# The problem:
Exactly the lines from the line with "Given: Reply to sanjive sethi's post" through the final line of the records below, both ends included, are to be set down. Do not include pictures.

# Extracted data:
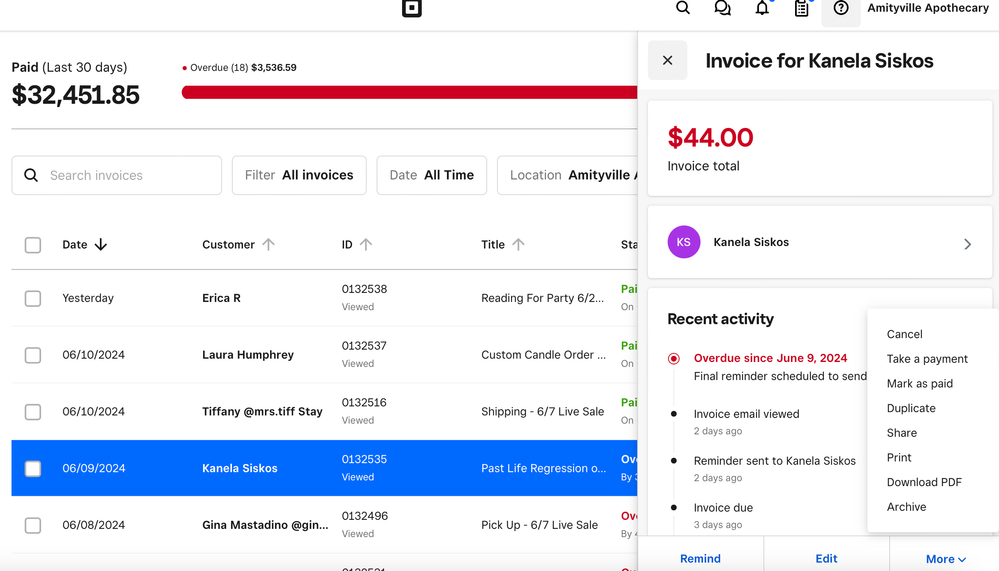Select Mark as paid menu option

point(919,383)
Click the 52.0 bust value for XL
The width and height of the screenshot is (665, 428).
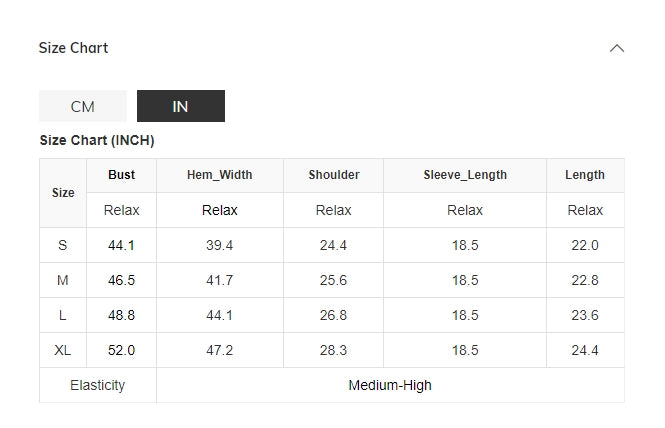pyautogui.click(x=121, y=350)
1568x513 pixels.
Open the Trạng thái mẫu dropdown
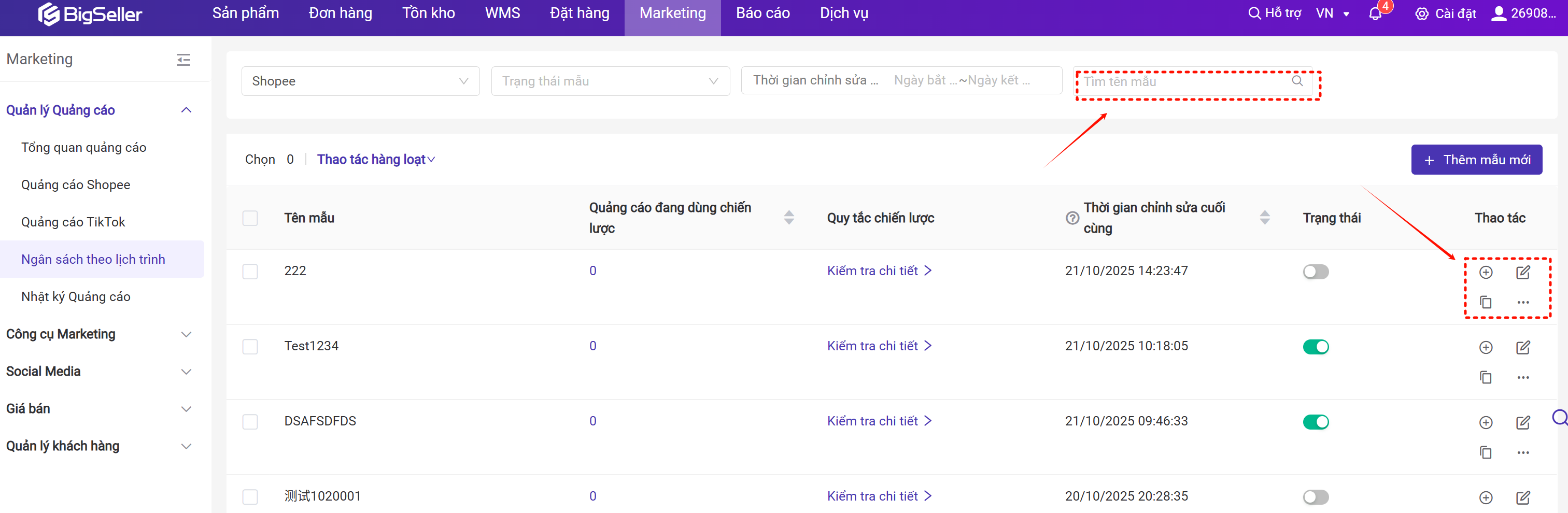(x=610, y=81)
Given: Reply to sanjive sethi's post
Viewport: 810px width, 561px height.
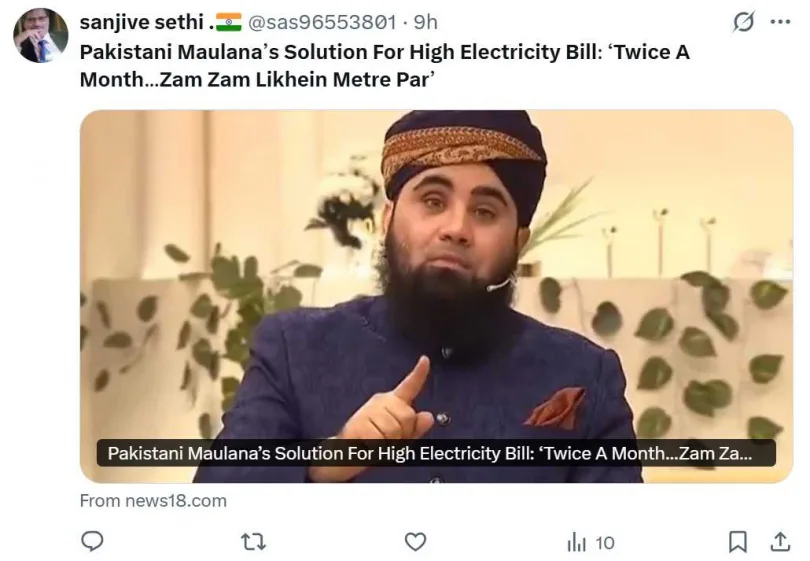Looking at the screenshot, I should (92, 541).
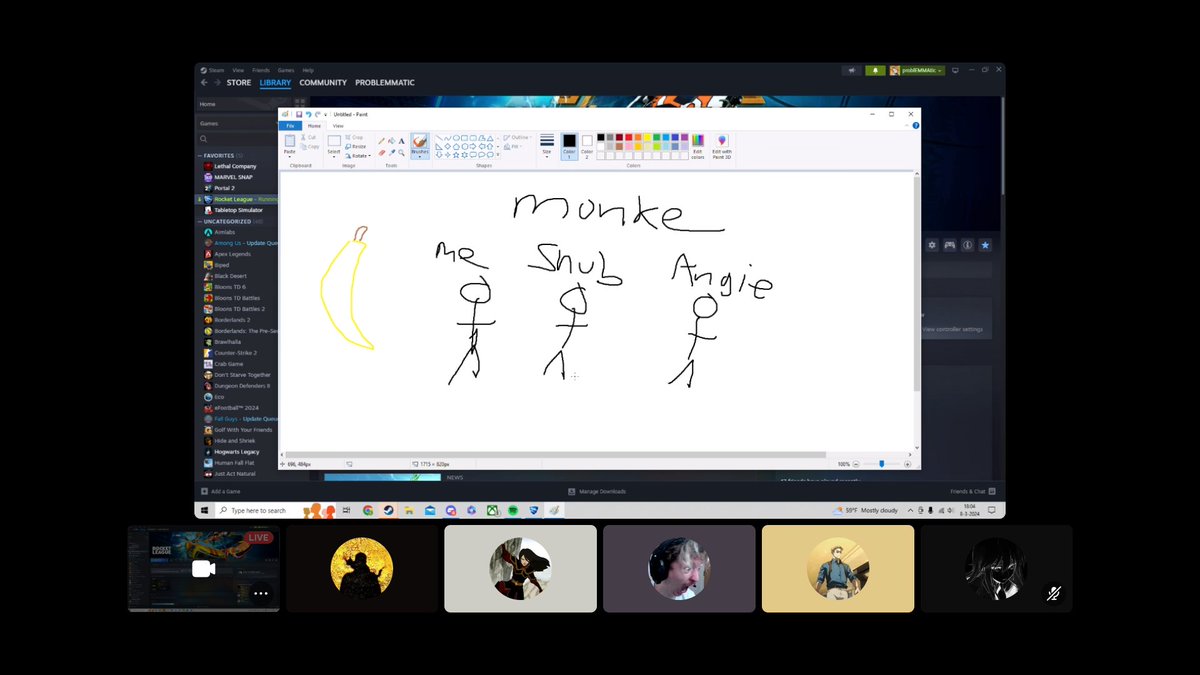Select the Brushes tool
This screenshot has width=1200, height=675.
[x=419, y=141]
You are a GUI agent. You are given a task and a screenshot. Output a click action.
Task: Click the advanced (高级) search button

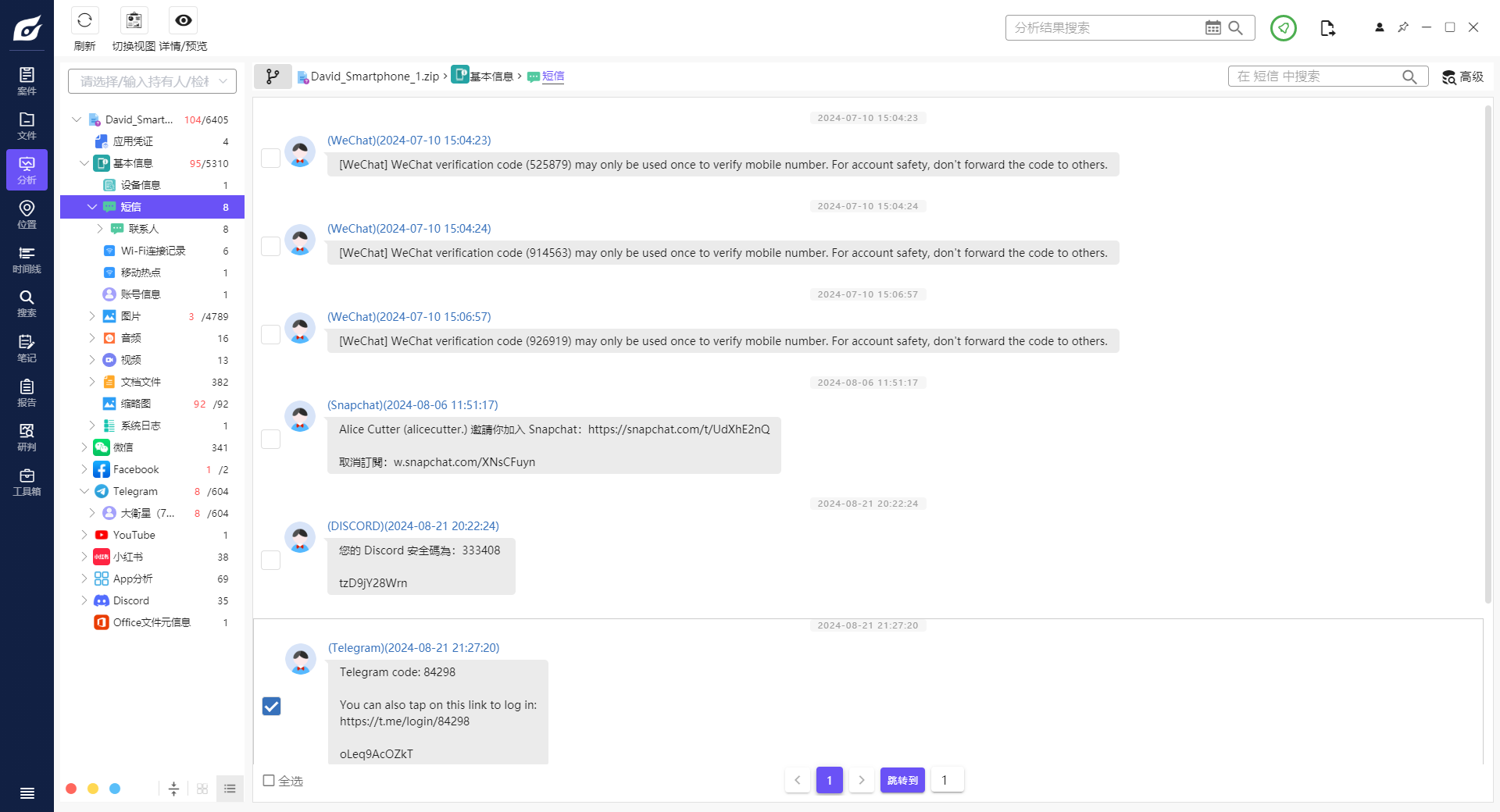[1462, 77]
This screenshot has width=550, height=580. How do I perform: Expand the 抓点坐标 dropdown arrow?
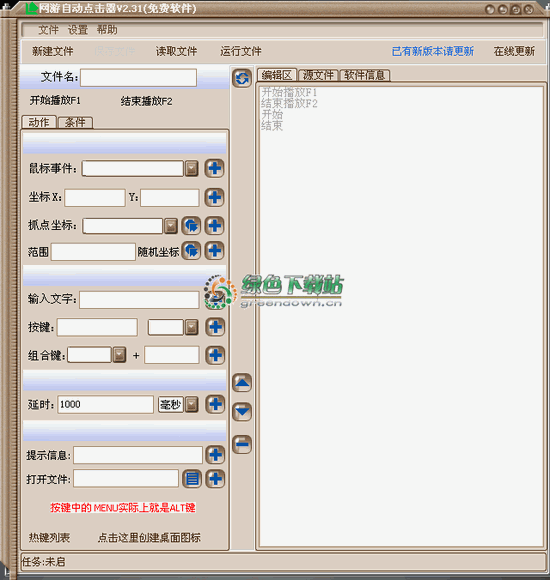pos(171,226)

# Answer to the exercise:
Given: Reply to sanjive sethi's post
Viewport: 810px width, 561px height.
Looking at the screenshot, I should (92, 541).
Select the Brushes tool
This screenshot has width=1200, height=675.
[x=419, y=141]
You are a GUI agent. You are given a task and a screenshot. Output a click action.
Task: Click the advanced (高级) search button

[1462, 77]
This screenshot has width=550, height=580. How do I perform: Expand the 抓点坐标 dropdown arrow?
pos(171,226)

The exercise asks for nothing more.